::: ФРАГМЕНТ ТЕКСТА :::

Техника писательского ремесла - [16]
«У вас в «Двадцать шесть и одна» (рассказ) в скольких шагах стоит стол от печки?» Горький сказал, в скольких. «Ну, а жерлы печки какой у вас ширины?» Горький показал руками; тогда Толстой начал сердиться: «Как же вы пишете, что у вас печь освещает сидящих, — ведь, по ширине не хватит!
В этой поправке дело в том, что Толстой, как уже опытный художник, каждую часть картины увязывал друг с другом и досматривал знамения каждого слова, а Горький писал приблизительно.
Когда пишешь, нужно избегать всякой приблизительности.
Нужно избегать названия предметов, упоминания их и, наоборот, нужно добиваться точной передачи предмета, все равно будет ли это дано в нескольких словах или во многих.
Потом нужно рассчитать, чего вы добиваетесь в данном рассказе: предположим, что вы описываете новое производство, например, чужой край, золотые прииски.
Вы знаете, что читателю эти самые золотые прииски интересны, или вы считаете, что какая-нибудь сторона повседневной жизни еще не вошла в читательское сознание, тогда вы делаете установку на эти подробности и шаг за шагом излагаете их. Если же вы добиваетесь рассказа о событиях, то всю живописную часть произведения можете давать, таким образом, чтобы она была только как примечание к рассказу. Например, так написана «Капитанская дочка» Пушкина. Пушкин, рассказывая о том, как одет Пугачев, просто говорит: «ехал человек в красном кафтане», а в другом месте: «на нем был красивый казацкий кафтан, обшитый галунами», и считает это достаточным.
Вот два описания разных рек в «Капитанской дочке»:
I. Яик (Урал):
«Река еще не замерзла, и ее свинцовая волна грустно чернела в однообразных берегах, покрытых белым снегом».
II. Волга. Пример еще более простого описания:
«Небо было ясно. Луна сняла. Погода была тихая. Волга неслась ровно и спокойно».
Выбирая характерную деталь, находя точную характеристику вещи, хорошее сравнение, лучше всего увязывать подробность с общей темой вещи. Рассмотрим одну чеховскую деталь. Возьмем заготовку из записной книжки: описывается спальня: «лунный свет бьет в окна так, что видны даже пуговицы на сорочке».
Чем это описание хорошо?
Тем, что степень яркости света дана деталью, типичной для спальни.
В литературе у каждой эпохи (промежутка времени) свои законы.

:::

УСЛОВИЕ ЗАДАЧИ 1:
Сократите абзац фрагмента о писательском ремесле, начинающийся словами «Вы знаете, что читателю эти самые золотые прииски интересны», сохранив его основные мысли. Оформите результат списком.

::: ИСХОДНЫЕ ДАННЫЕ :::

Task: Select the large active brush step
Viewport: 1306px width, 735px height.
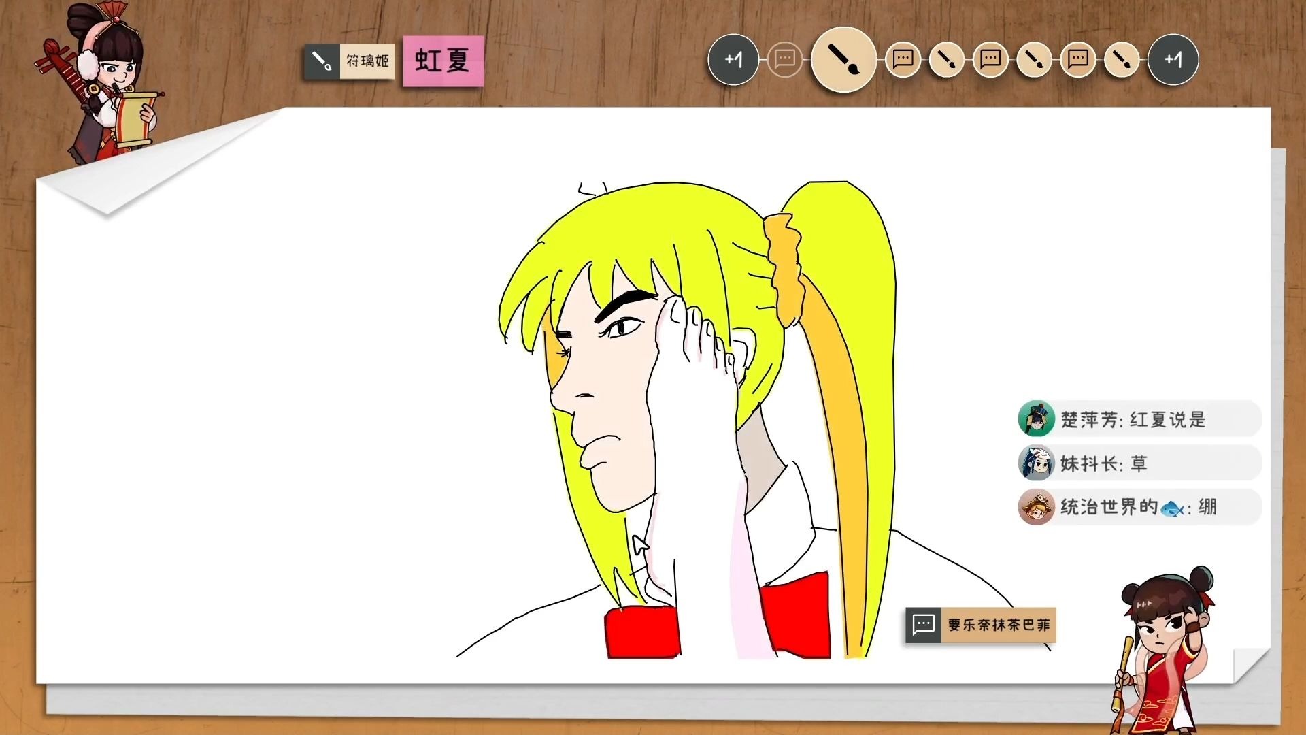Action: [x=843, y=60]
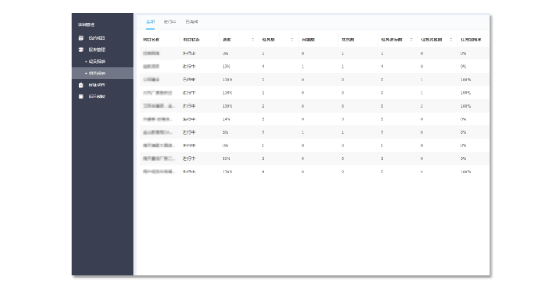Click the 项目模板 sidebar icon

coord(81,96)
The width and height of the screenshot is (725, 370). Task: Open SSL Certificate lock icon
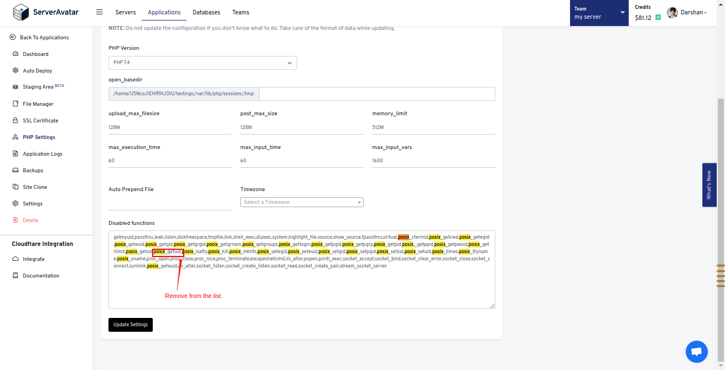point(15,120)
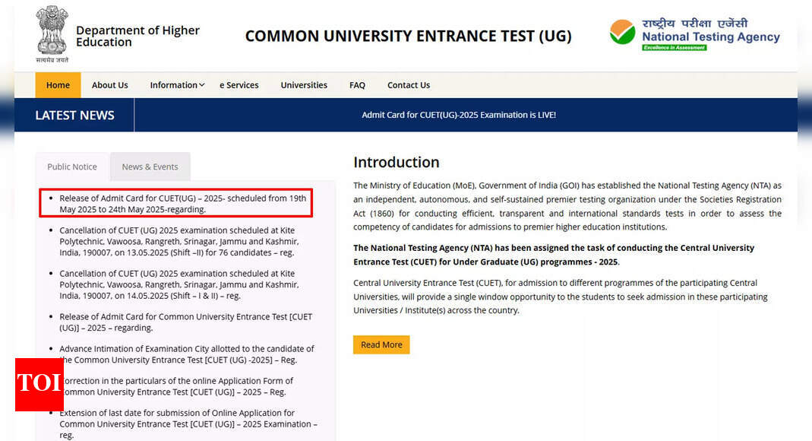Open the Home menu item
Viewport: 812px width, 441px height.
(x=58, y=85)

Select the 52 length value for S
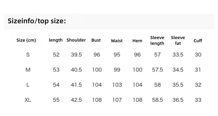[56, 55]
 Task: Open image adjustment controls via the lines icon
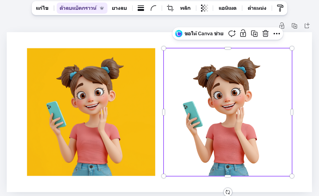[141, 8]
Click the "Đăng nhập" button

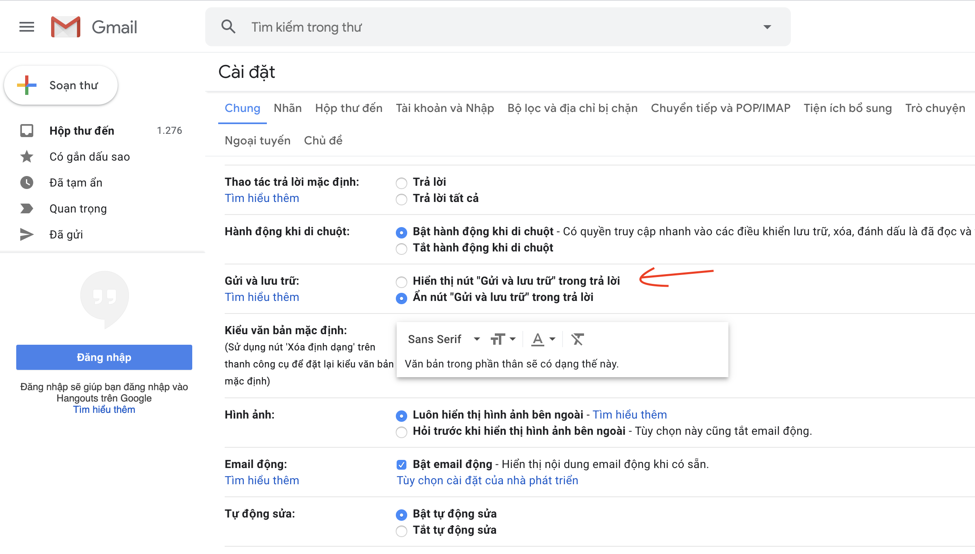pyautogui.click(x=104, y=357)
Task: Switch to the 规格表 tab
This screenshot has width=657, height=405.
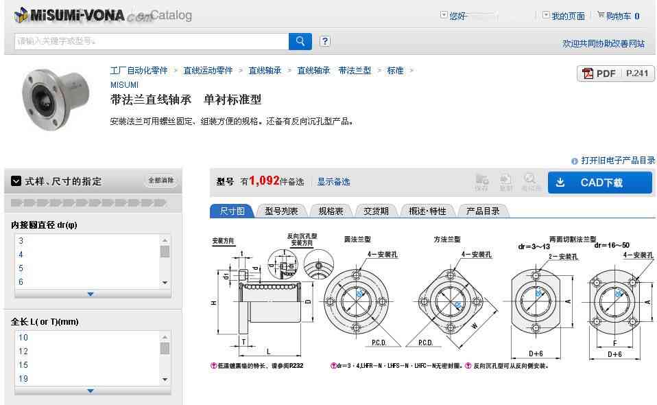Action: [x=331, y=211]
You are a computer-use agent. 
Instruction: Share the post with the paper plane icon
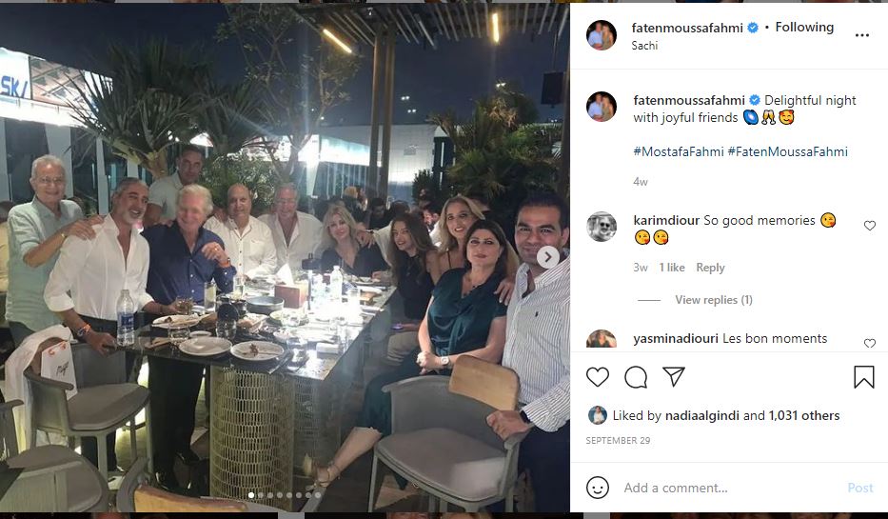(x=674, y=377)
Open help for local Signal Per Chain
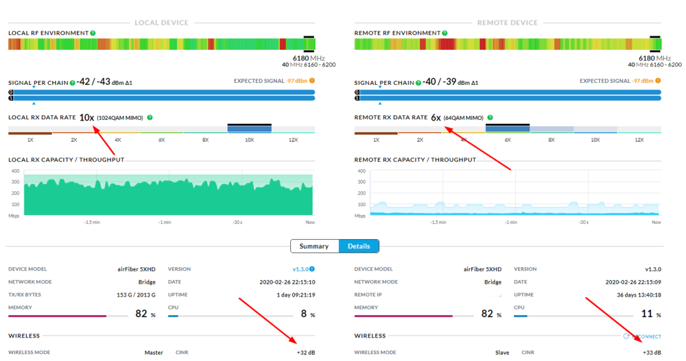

:::

УСЛОВИЕ ЗАДАЧИ 2:
Перенесите все строки записей в нумерованный список, пустые строки пропустите. Картинки в ответ не включайте.

ОТВЕТ 1:
- Если читателю интересен сам предмет, например золотые прииски, или какая-то сторона повседневной жизни еще не вошла в читательское сознание, автор делает установку на подробности и излагает их шаг за шагом.
- Если автор добивается рассказа о событиях, живописная часть произведения дается только как примечание к рассказу.
- Так написана «Капитанская дочка» Пушкина. О том, как одет Пугачев, сказано лишь «ехал человек в красном кафтане» и «на нем был красивый казацкий кафтан, обшитый галунами», и этого автор считает достаточным.

ОТВЕТ 2:
1. Task: Select the large active brush step
2. Viewport: 1306px width, 735px height.
3. Action: [x=843, y=60]
4. Click the 项目模板 sidebar icon
5. coord(81,96)
6. The width and height of the screenshot is (725, 370). Task: Open SSL Certificate lock icon
7. point(15,120)
8. Open the Home menu item
9. Viewport: 812px width, 441px height.
10. (x=58, y=85)
11. Select the 52 length value for S
12. [56, 55]
13.  Task: Open image adjustment controls via the lines icon
14. [141, 8]
15. Click the "Đăng nhập" button
16. pyautogui.click(x=104, y=357)
17. Task: Switch to the 规格表 tab
18. This screenshot has width=657, height=405.
19. Action: [x=331, y=211]
20. You are a computer-use agent. 
21. Instruction: Share the post with the paper plane icon
22. (x=674, y=377)
23. Open help for local Signal Per Chain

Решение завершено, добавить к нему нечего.